Thomas H Q Powell et al. Genes (Basel). .

Abstract

New species form through the evolution of genetic barriers to gene flow between previously interbreeding populations. The understanding of how speciation proceeds is hampered by our inability to follow cases of incipient speciation through time. Comparative approaches examining different diverging taxa may offer limited inferences, unless they fulfill criteria that make the comparisons relevant. Here, we test for those criteria in a recent adaptive radiation of the Rhagoletis pomonella species group (RPSG) hypothesized to have diverged in sympatry via adaptation to different host fruits. We use a large-scale population genetic survey of 1568 flies across 33 populations to: (1) detect on-going hybridization, (2) determine whether the RPSG is derived from the same proximate ancestor, and (3) examine patterns of clustering and differentiation among sympatric populations.

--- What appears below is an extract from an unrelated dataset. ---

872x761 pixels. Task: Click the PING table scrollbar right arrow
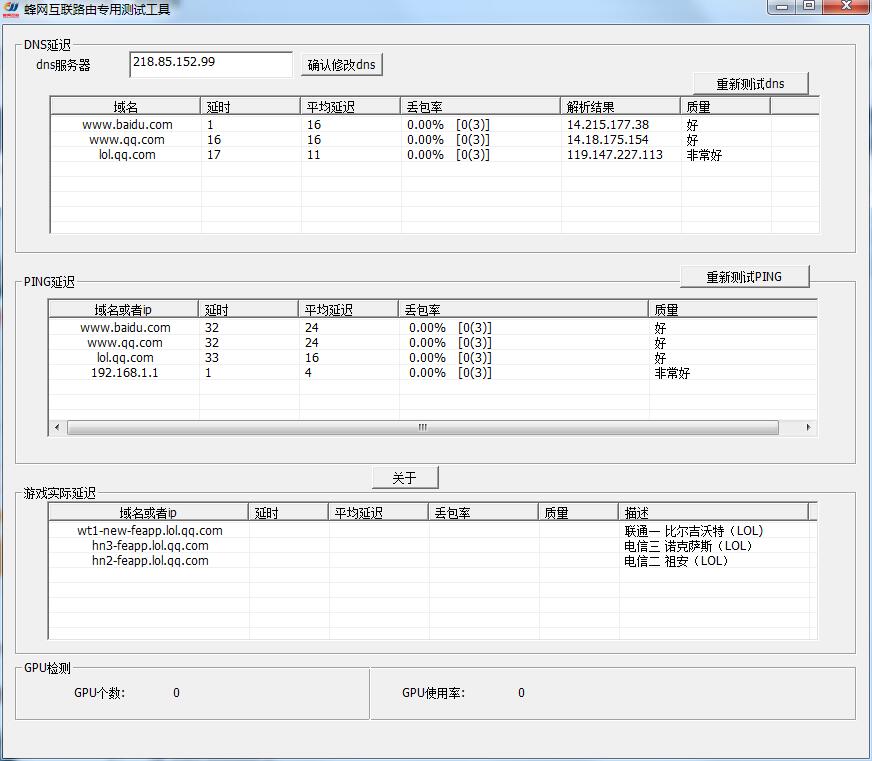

We find that divergence of each in-group RPSG taxon is occurring under current gene flow, that the derived members are nested within the large pool of genetic variation present in hawthorn-infesting populations of R. pomonella, and that sympatric population pairs differ markedly in their degree of genotypic clustering and differentiation across loci. We conclude that the RPSG provides a particularly robust opportunity to make direct comparisons to test hypotheses about how ecological speciation proceeds despite on-going gene flow.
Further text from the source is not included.